Probably inspired by the Fat Possum label, “Mistakes Were Made…” is not just another one of these promotional projects aimed at advertising a label's catalog of artists, it offers more : on the 30 songs featured, half are previously unreleased (14 to be precise), specially recorded for the album or outtakes from published works.
A juke-joint |
A lot of the artists selected play Hill Country blues, and their music shares a common trait : a raw, unfiltered sound, the same delivered on Saturday nights in the indescribable juke-joints of Mississippi where, in a stifling and muggy atmosphere of human sweat, stale moonshine, beer and tobacco stench, and greasy soul food cooking steam, the musicians push their amps to the limit and draw a dirty shrilling tone from their battered guitars to cover the boisterous turmoil of the noisy jukers. We're far from the more refined sound heard in the blues clubs of Chicago, Kansas City, New Orleans or Austin.
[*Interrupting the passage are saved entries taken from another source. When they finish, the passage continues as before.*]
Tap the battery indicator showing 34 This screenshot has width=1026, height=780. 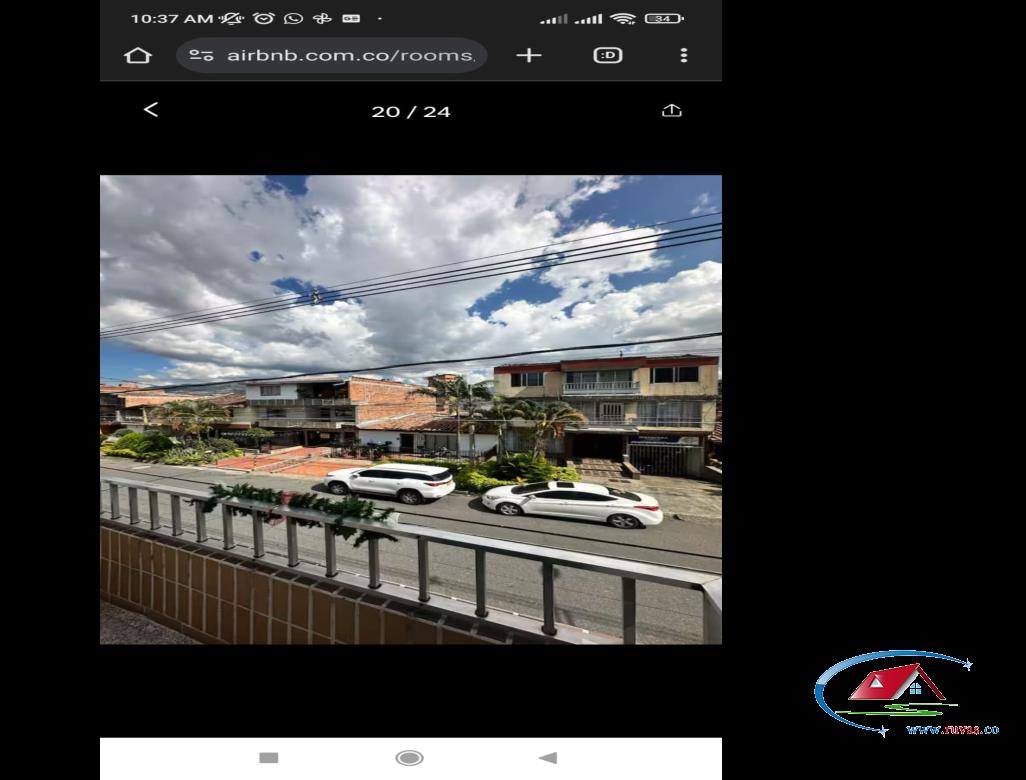coord(663,18)
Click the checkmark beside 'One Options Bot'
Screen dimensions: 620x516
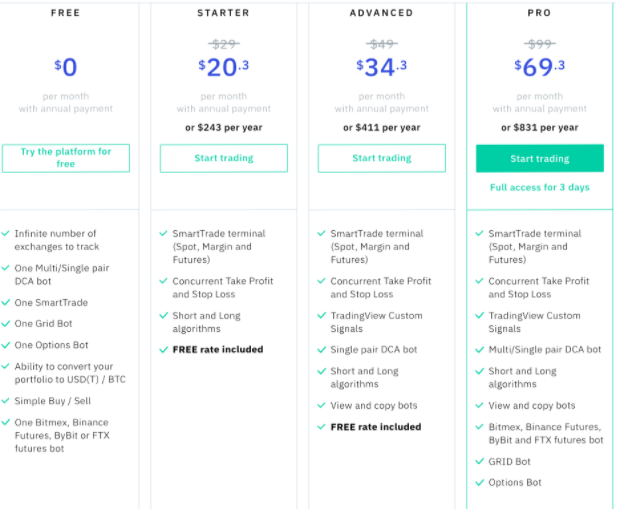pos(5,345)
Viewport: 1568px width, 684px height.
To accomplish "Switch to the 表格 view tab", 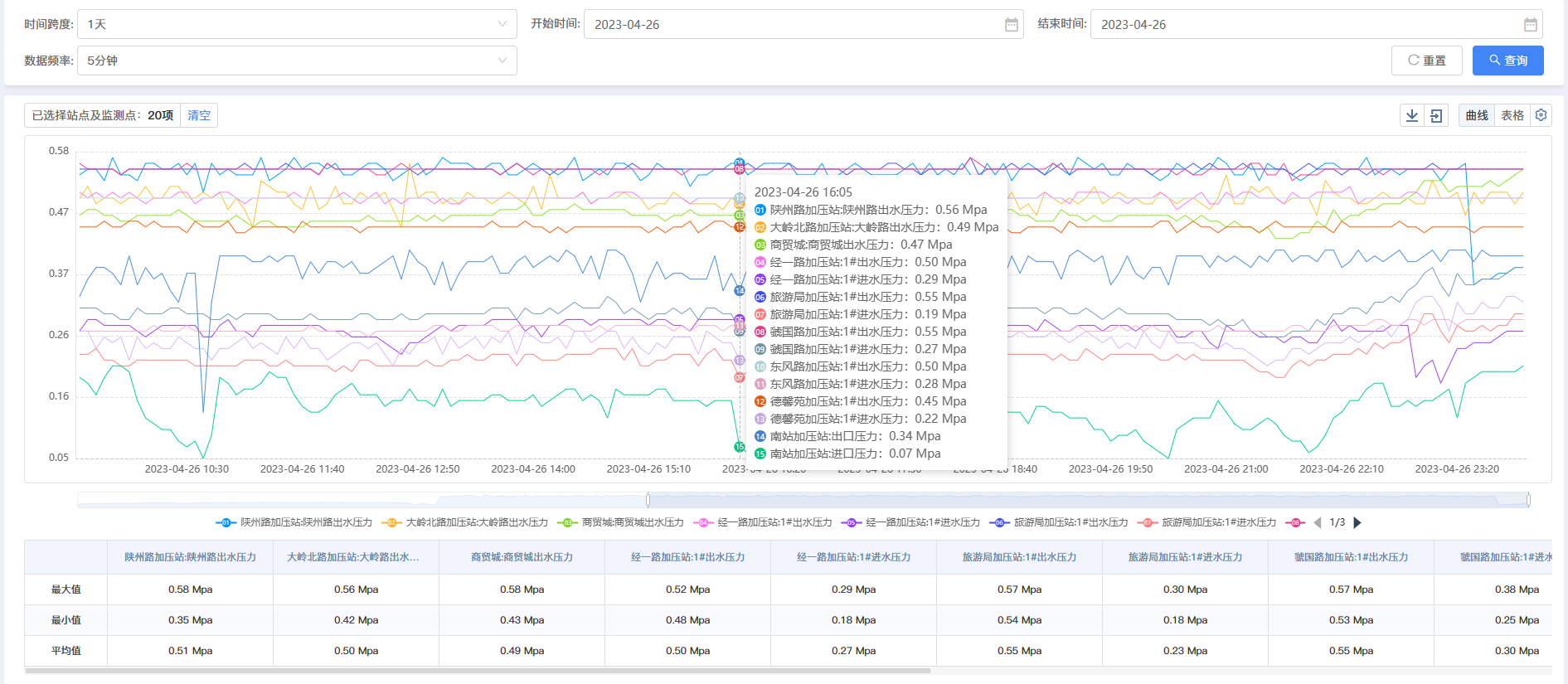I will click(x=1512, y=116).
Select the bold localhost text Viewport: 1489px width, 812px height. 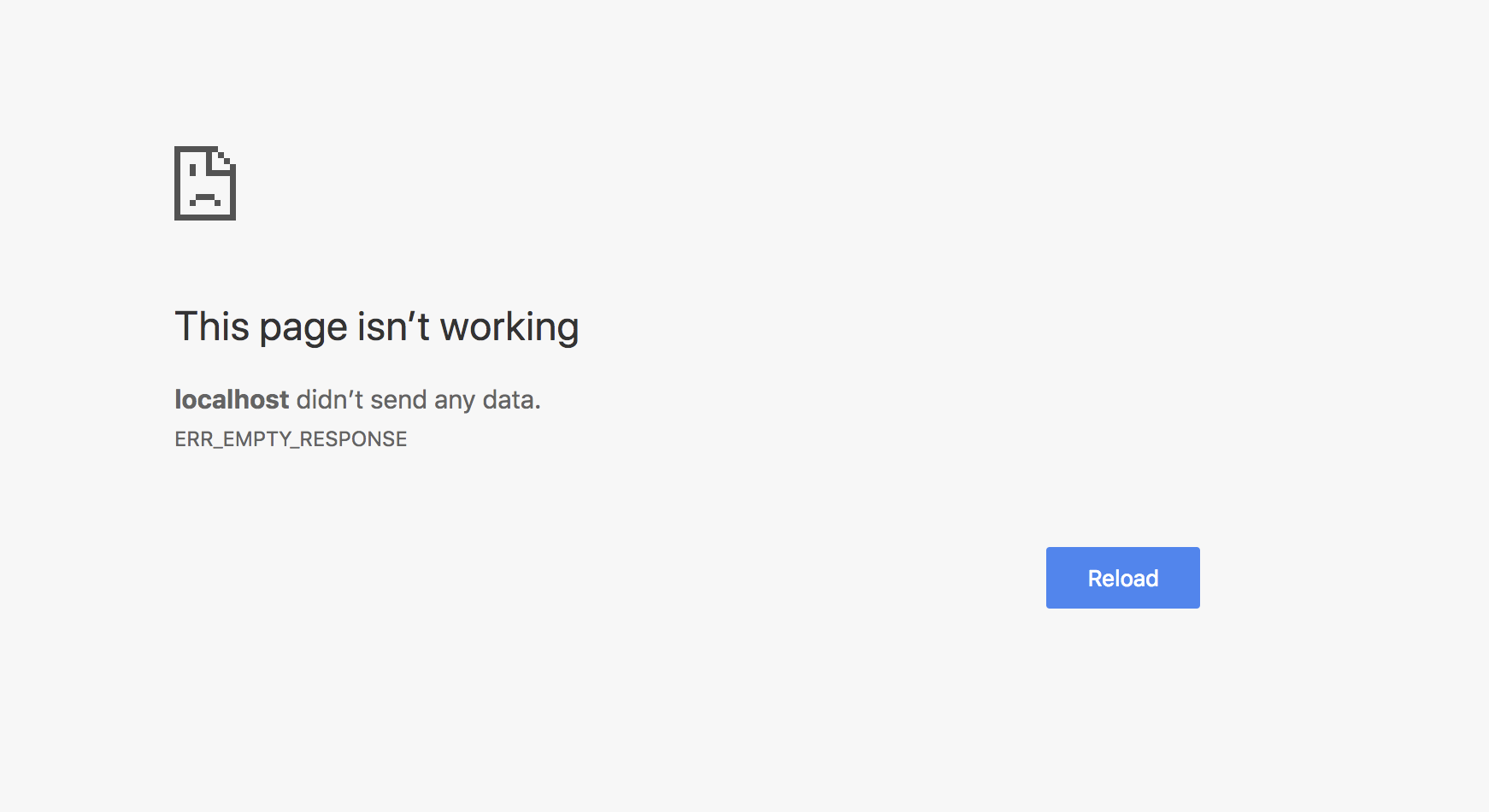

One last thing : the performances of the less known artists are often the most interesting and authentic.
The late Odell Harris was chosen to open the album with the down-home “Train I Ride”, and his raw instrumental “Hill Funk” is featured on CD2. Harris, who died in 2014, was an unpredictable, bad tempered and reclusive man, not to say untamed, who wouldn't care less for fame or even simple recognition. Even Konkel, who produced his only album, judiciously titled “Searching For Odell Harris”, met him only once, the day of the recording ! A chaotic and exhausting experience he'll probably never forget and that he recalled on the album's booklet. I can't resist to reproduce it below. Note that both Bill Abel and Lightnin' Malcolm were backing Harris on this memorable session.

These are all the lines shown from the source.